Back to the Future: Towards Driverless Cars

Back to the Future: Towards Driverless Cars
Back to the Future: Towards Driverless Cars


Driverless Cars: the Future of the Roads

Gone are the days when autonomous, self-driving vehicles were a concept reserved for science fiction films and tech fantasies. This is particularly the case in the United Kingdom, where the Government continues to assert its objective of becoming a global leader in self-driving cars. Indeed, Government research suggests that in the UK alone, the industry will grow by over £28 billion over the next 17 years.

Despite continued research and investment into artificial intelligence and autonomous technology, the concept of self-driving cars remains in its infancy.
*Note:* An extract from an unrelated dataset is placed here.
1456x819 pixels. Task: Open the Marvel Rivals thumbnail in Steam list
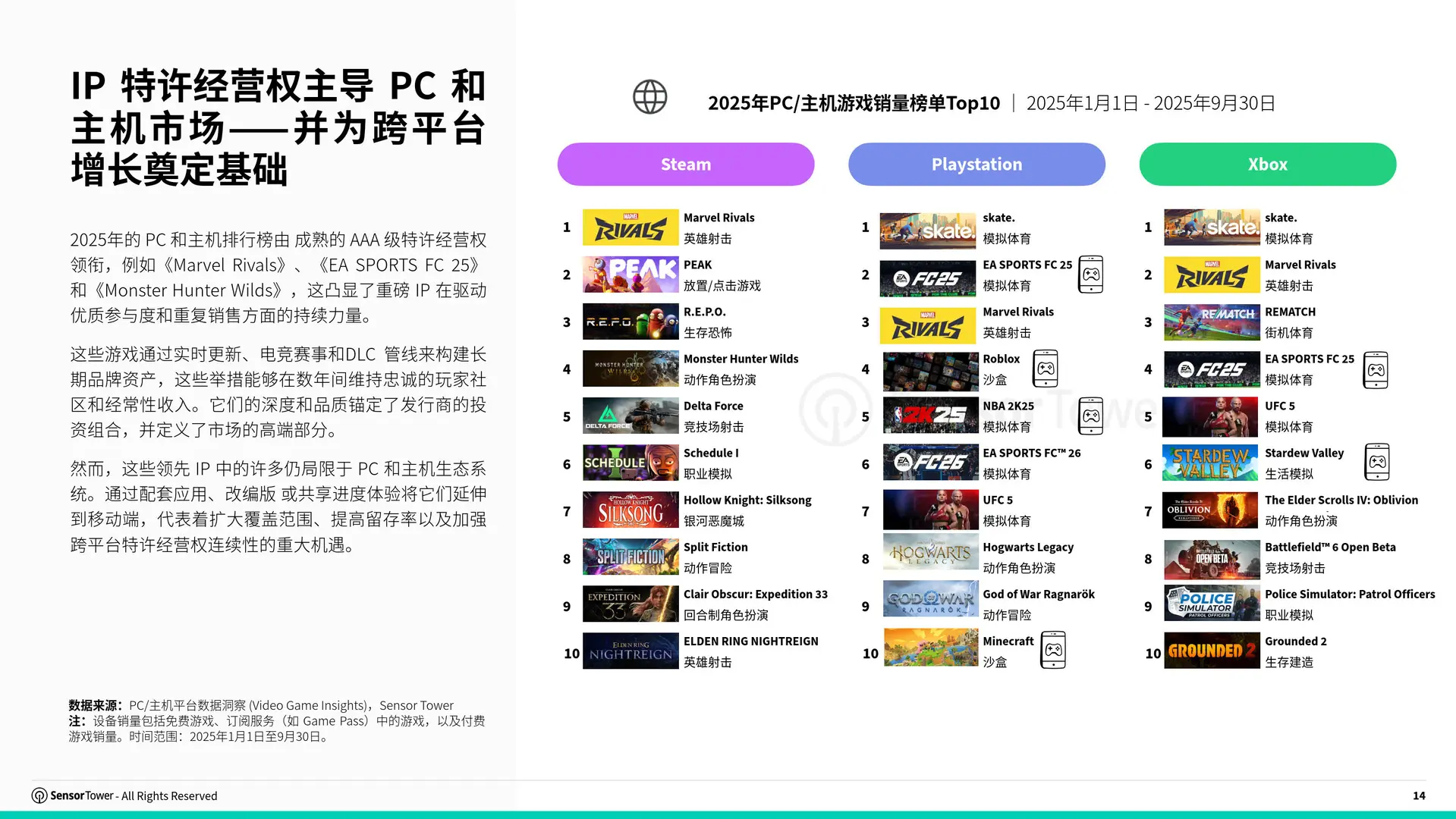coord(631,227)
However, this hasn’t stopped the British Government from introducing rafts of legislation around the issue, including codes of practice for the testing of autonomous vehicles. As a result of this preparation, several trials have been launched across the UK. The government has claimed that such preparations are being made with the goal of having the vehicles road-safe and commercially viable by 2021.

Even in the United States, where autonomous vehicles have become the latest talking point in Silicon Valley, fully driverless trials have only taken place on a limited scale. In the UK, the Government claims that unmanned vehicle trials will be commenced on public roads by the end of 2019 – meaning that 2020 will be set to be an important year in the automotive industry. The Department of Transport has suggested that these trials will place the UK at a great advantage over international competition (as well as offer stable industrial revenue in the event of a no-deal Brexit).

Despite the Government’s ambitious targets of launching the industry by 2021, concerns have been raised around whether obstacles and concerns around the technology can be addressed in time. One such issue centres around the risk of cyber attacks upon autonomous vehicles – a possibility that would represent a catastrophic blow to the industry. Leading authorities in the field of cyber security have suggested that the technology must be protected by new, robust cyber security defences – hindering and preventing the efforts of malicious hackers.

Ambitious trials launched in April when 100 motorists prototyped a driverless car around a two-mile circuit over a 3 week period around London’s O2 Arena. It has been recently announced the driverless lorries will be the next vehicles to undergo trialling after the Department of Transport announced over £8.1 million in funding for that purpose.

Current British plans mean that driverless cars will be driven in what is referred to as a “platoon” just yards apart in a bid to reduce costs and negative environmental impacts. The advent of driverless cars has been referred to as the “next industrial revolution” by commentators across the field.

The current industry received a significant boost in the Autumn Budget when Chancellor Phillip Hammond pledged £150 million for training and research projects.